Fragilidades Estruturais e Convergência de Expectativas

Apesar da sequência de recuperação nos mercados de ações ao longo das últimas semanas de abril, alguns elementos estruturais seguem emitindo sinais preocupantes — e que, embora tenham escapado do foco imediato da mídia, merecem atenção redobrada dos investidores.

O primeiro deles é a precária composição da atividade econômica nos Estados Unidos. Como destacado em relatórios recentes, boa parte da resiliência nos dados agregados tem vindo de três pilares temporários: o crescimento de gastos públicos, o consumo de serviços (principalmente com poupança excedente acumulada) e os investimentos corporativos em infraestrutura para inteligência artificial. Todos os três, no entanto, começaram a desacelerar em abril. Sem esses suportes, fica evidente que vastos setores da economia privada — como habitação, manufatura, transportes e consumo de bens duráveis — já estão em recessão há pelo menos dois anos, algo que temos mapeado no nosso framework macro continuamente.

Morgan Stanley Business Conditions Index: deterioração no ambiente de negócios segue volátil e volta para padrões negativos em abril.

A segunda fragilidade é o ponto técnico relacionado às revisões de lucros esperados. Embora o consenso já tenha drasticamente reduzido o crescimento de 15% para apenas 6% no lucro por ação (EPS) do S&P500 em 2025 (chegando a US$ 257 por ação), já existem casas de pesquisa com projeções alternativas apontando para valores inferiores. E esse detalhe importa: a faixa de valuation entre 18x e 20x que o mercado tem praticado no índice de preço do S&P500 dividido por lucro futuro se torna excessivamente apertada se os lucros decepcionarem mesmo que marginalmente.
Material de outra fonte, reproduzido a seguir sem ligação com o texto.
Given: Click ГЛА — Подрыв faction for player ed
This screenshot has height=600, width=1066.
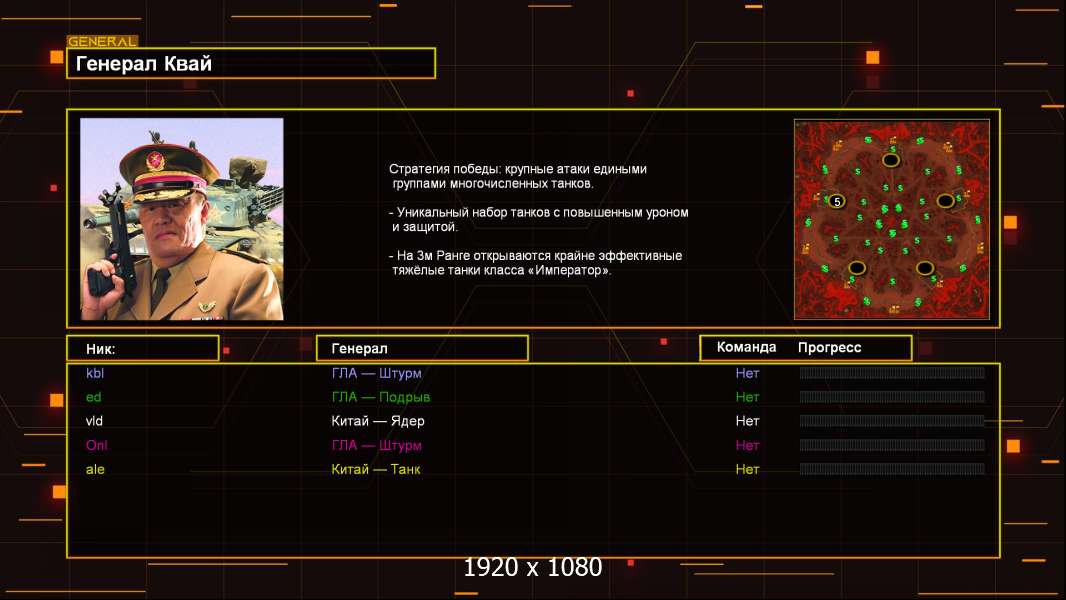Looking at the screenshot, I should pos(380,397).
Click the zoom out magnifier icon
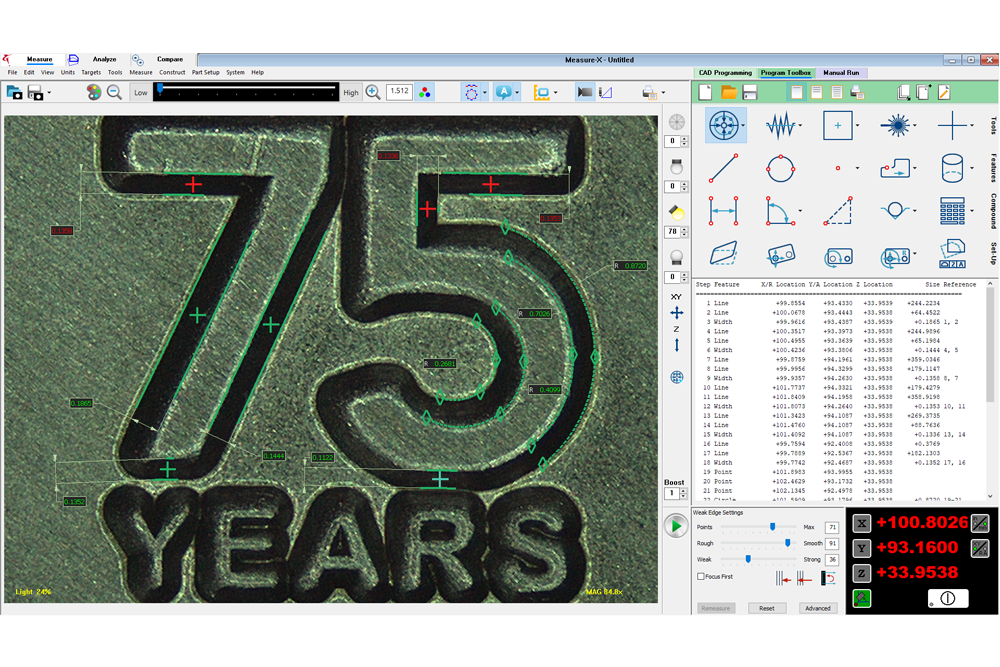This screenshot has height=667, width=1000. click(115, 92)
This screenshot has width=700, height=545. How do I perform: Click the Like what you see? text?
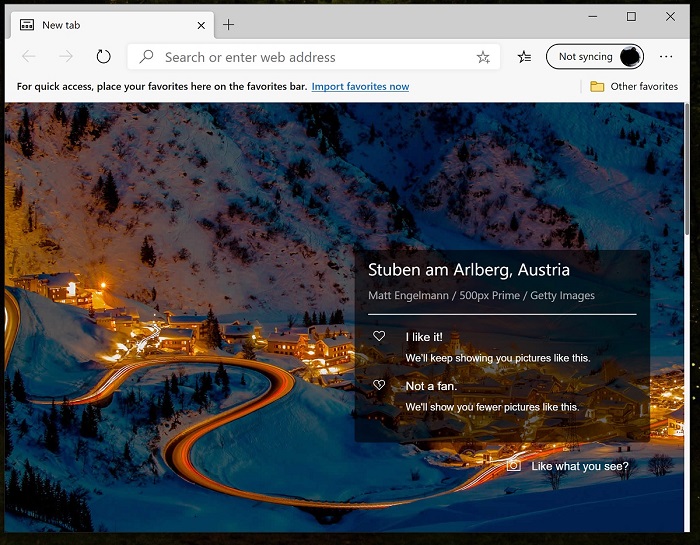(580, 466)
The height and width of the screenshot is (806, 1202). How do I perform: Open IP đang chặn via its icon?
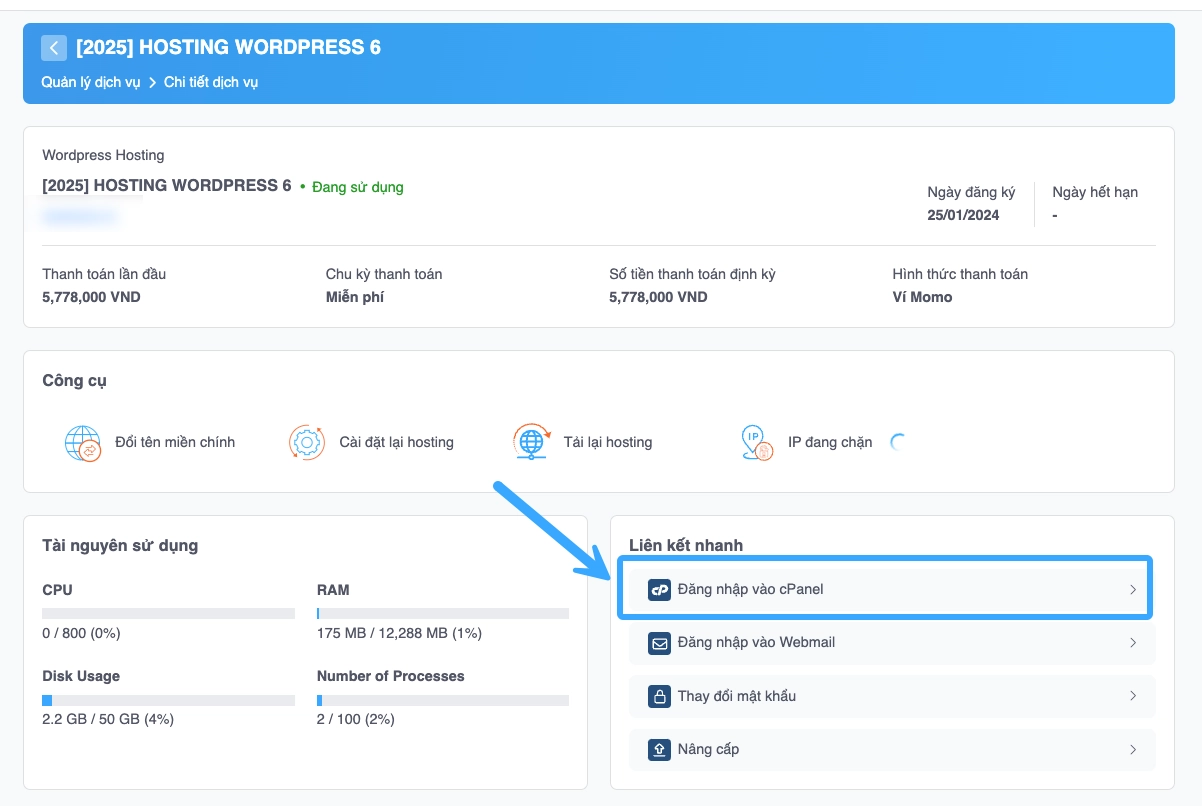click(756, 441)
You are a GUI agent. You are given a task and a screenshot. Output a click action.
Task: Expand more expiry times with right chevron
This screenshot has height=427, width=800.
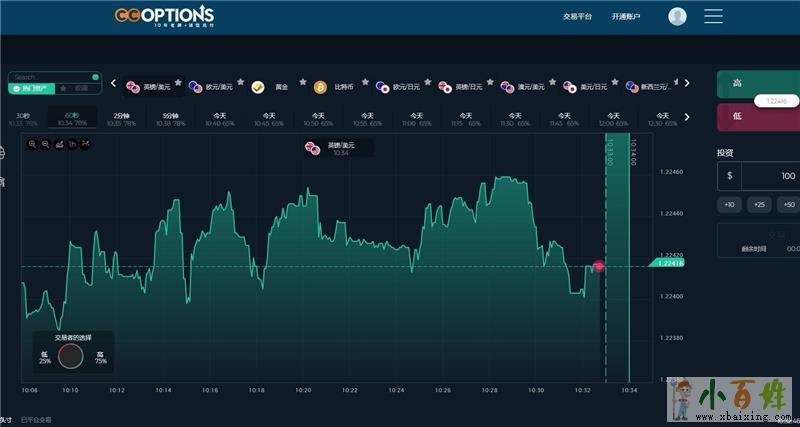tap(686, 118)
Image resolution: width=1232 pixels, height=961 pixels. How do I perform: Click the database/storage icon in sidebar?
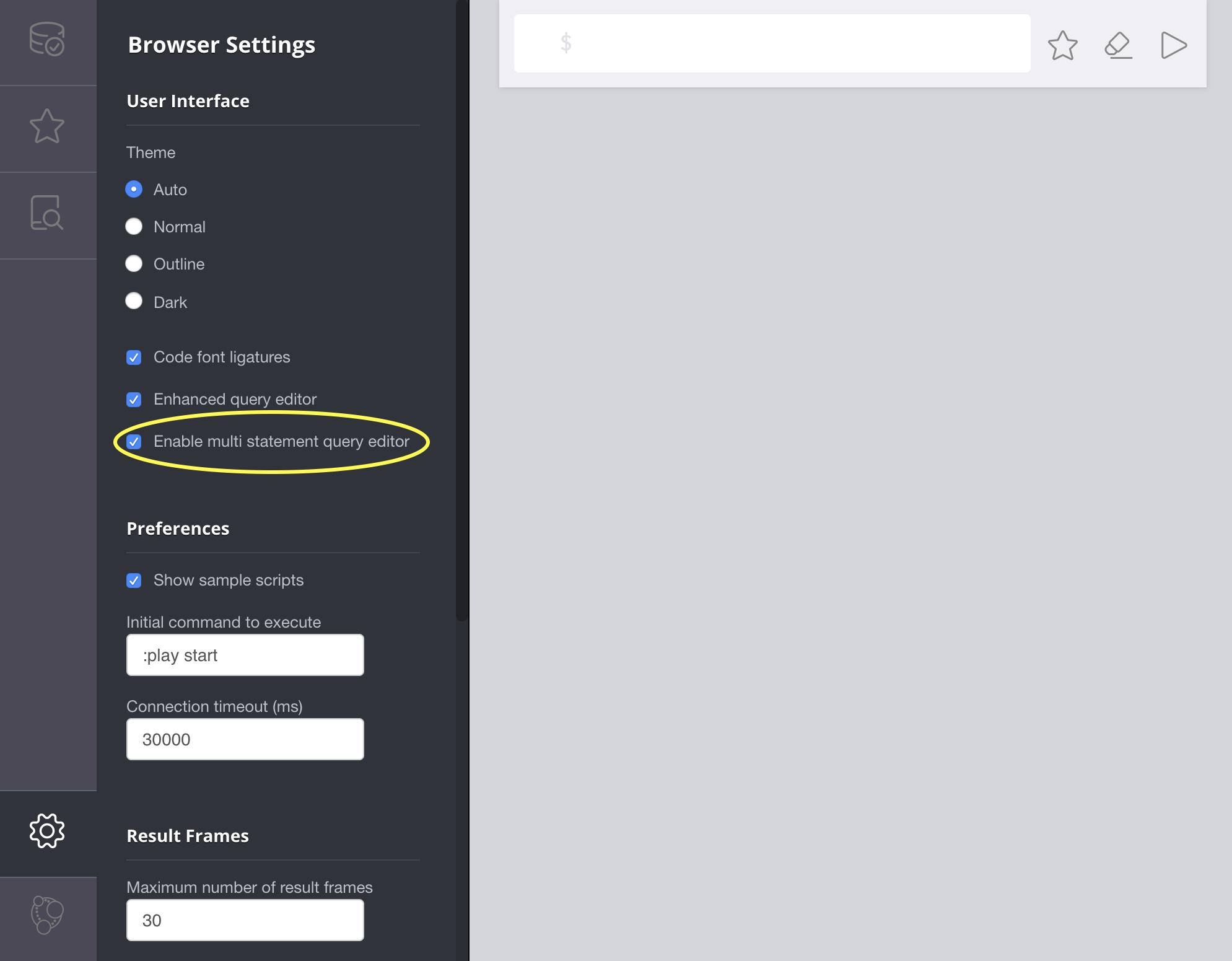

A volatilidade que vimos não deve ser lida apenas como reação às tarifas, mas como sinal de um mercado tentando reprecificar risco de decepção de crescimento de lucros em tempo real.
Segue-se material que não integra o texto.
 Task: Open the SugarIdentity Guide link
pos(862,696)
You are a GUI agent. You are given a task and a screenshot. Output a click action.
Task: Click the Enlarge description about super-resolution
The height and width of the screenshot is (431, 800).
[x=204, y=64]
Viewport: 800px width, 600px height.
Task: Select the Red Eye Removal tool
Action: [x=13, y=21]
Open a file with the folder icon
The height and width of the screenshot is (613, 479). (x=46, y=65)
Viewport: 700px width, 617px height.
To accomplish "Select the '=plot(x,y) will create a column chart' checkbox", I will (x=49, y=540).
Fechamento de Abril, novamente a queda de lucro por ação trimestral do S&P é parcialmente recompensada com aumentos para o ano que vem, escondendo a continuidade de fragilidades.

O PIB do primeiro trimestre surpreendeu negativamente, com uma variação de -0,3%, contrariando a percepção de resiliência da economia americana, não por causa do resultado em si, mas devido à queda no ritmo de crescimento do consumo doméstico, voltando a níveis do início de 2023. A principal explicação técnica para o valor negativo foi o salto de 41% nas importações, provavelmente puxado por antecipações ligadas à guerra comercial. Esse efeito distorceu o cálculo do PIB, já que importações são subtraídas da atividade doméstica. Ao mesmo tempo, cortes de gastos do governo ajudaram a diminuir o crescimento do PIB. Consideramos que o dado de consumo acende o alerta para uma desaceleração mais ampla caso continue nesta tendência.

O risco de recessão permanece material, ainda que difuso nos dados de curto prazo. A estimativa média de probabilidade do consenso da indústria aumentou materialmente, próxima de 40%. A diferença agora está no tempo e na forma: trata-se menos de um colapso abrupto e mais de uma deterioração gradual, e diferente de outras ocasiões, o Fed não aparenta estar tentando antecipar este risco até que o desemprego possivelmente aumente. É uma recessão que se desenha “por exclusão”: o crescimento não desapareceu, mas está cada vez mais restrito a nichos específicos da economia. O risco real não é uma quebra súbita, mas um esgotamento progressivo da tração macro, difícil de identificar em tempo real, mas altamente corrosivo para projeções de lucros, crédito e emprego.

Por fim, existe um elemento estrutural e ainda pouco precificado: o risco de estagflação. A combinação entre juros mais altos, necessidade rolagem de dívida a taxas superiores, somada à fragilidade da confiança do consumidor causada majoritariamente por tarifas, tudo isso pode colocar pressão sobre o crédito e deteriorar os balanços empresariais por múltiplas vias: custo de rolagem, aperto no consumo e perda de margem. A consequência é que, mesmo sem uma “recessão formal”, o ambiente macro pode ser restritivo por tempo suficiente para comprometer as expectativas de lucros futuros.

Fim de Abril, relatórios trimestrais de empresas americanas começam a dar indícios de quedas nas margens operacionais, principalmente nas grandes empresas que têm carregado a bolsa. Dados Morgan Stanley.

A erosão silenciosa da qualidade dos fundamentos, encoberta por eventos episódicos e intervenções políticas, talvez, seja o verdadeiro risco do segundo semestre de 2025.